Open flacout opened 3 years ago
Hey,
Could you try to use model dir like this and see if it worked:
|--[model1]
|--[model_version_number]
|--assets
|--variables
|--saved_model.pb
|--code
|--inference.py
|--requirements.txt
Thanks
Changing the model directory from OP to the suggested:
|--[model_version_number]
|--assets
|--variables
|--saved_model.pb
|--code
|--lib
|--external_module
|--inference.py
to this:
|--[model1]
|--[model_version_number]
|--assets
|--variables
|--saved_model.pb
|--code
|--inference.py
|--requirements.txt
Results in: No versions of servable {id} found under base path /opt/ml/models/{id}/model
I confirm @richardimms comment. Deploying a model with structure:
|--[model1]
|--[model_version_number]
|--assets
|--variables
|--saved_model.pb
|--code
|--inference.py
|--requirements.txt
Lead to an error after invoking the endpoint:
response = runtime_sm_client.invoke_endpoint(EndpointName='multi-model-endpoint',
ContentType='application/json',
TargetModel='model1.tar.gz',
Body=json.dumps(data))
Error:
Could not find base path /opt/ml/models/55dfd27a9d81013319c5f5d01600e748/model for servable 55dfd27a9d81013319c5f5d01600e748
Any updates on this issue. This is a blocker for using Multi-Model containers in production.
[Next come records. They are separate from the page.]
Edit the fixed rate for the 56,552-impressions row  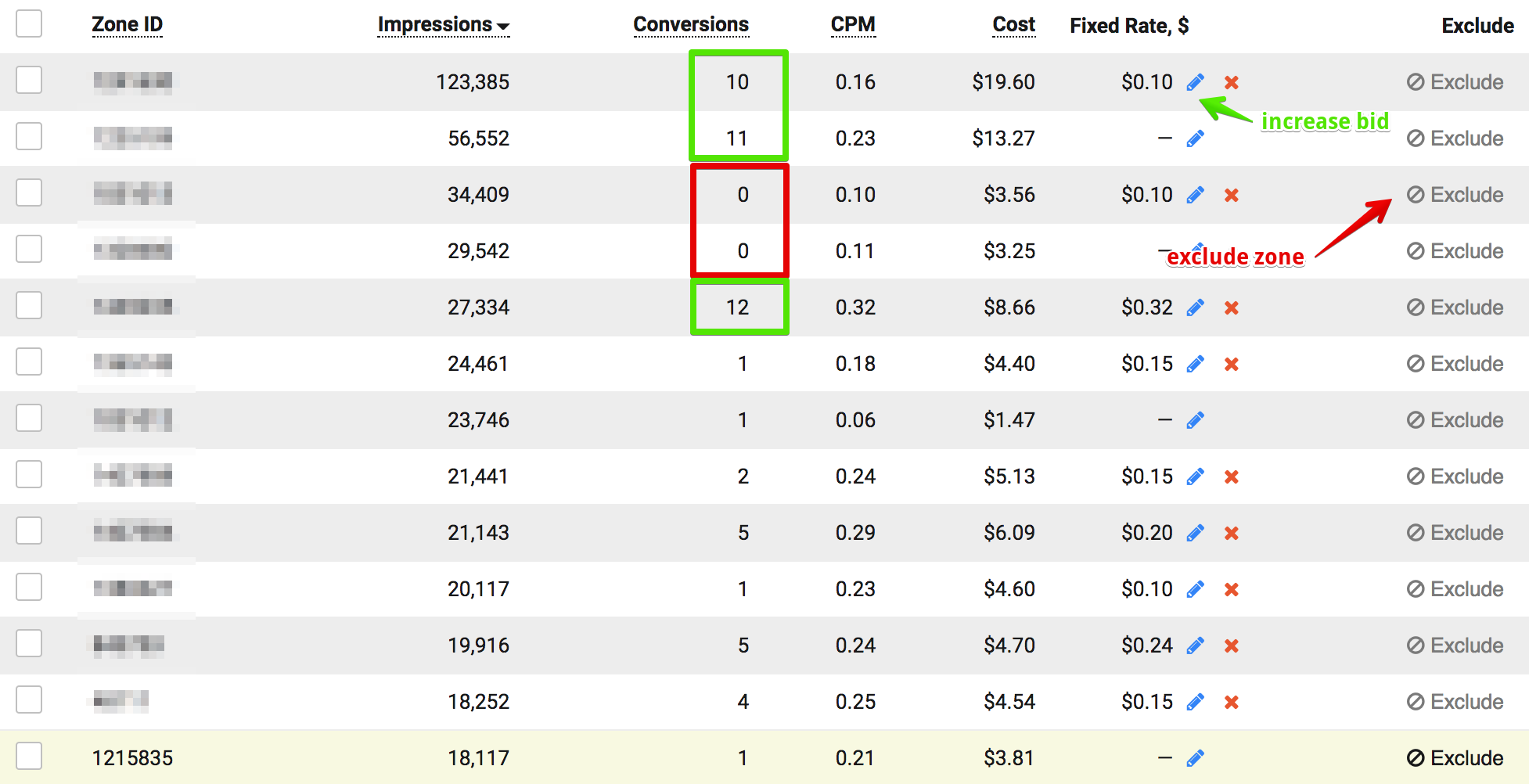click(1195, 138)
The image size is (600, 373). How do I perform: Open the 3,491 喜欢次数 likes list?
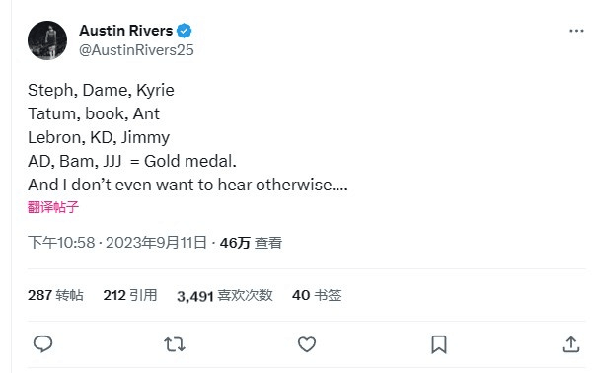(x=225, y=296)
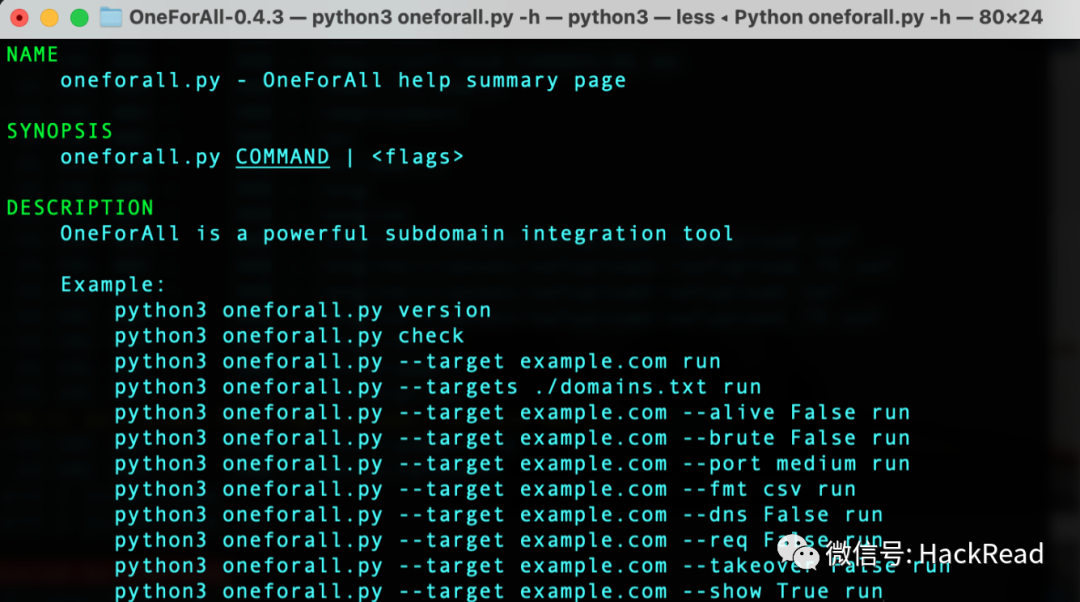Click the ./domains.txt path in examples
This screenshot has width=1080, height=602.
point(613,387)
Seconded, any update on this @jinpengqi?
Sry for the late. Let me help ping related oncall for a dive deeper here.
Any updates? Would be good to get an ETA so we can plan accordingly. @jinpengqi
Hey,
I have cut a tt to related team for this issue, they will take a look and give updates here.
@jinpengqi any further update on this?
@flacout and @richardimms can you post the code you used to create the model.
Hello @hsl89 do you mean the actual saved model from Tensorflow, or the code to construct the model package we upload to S3?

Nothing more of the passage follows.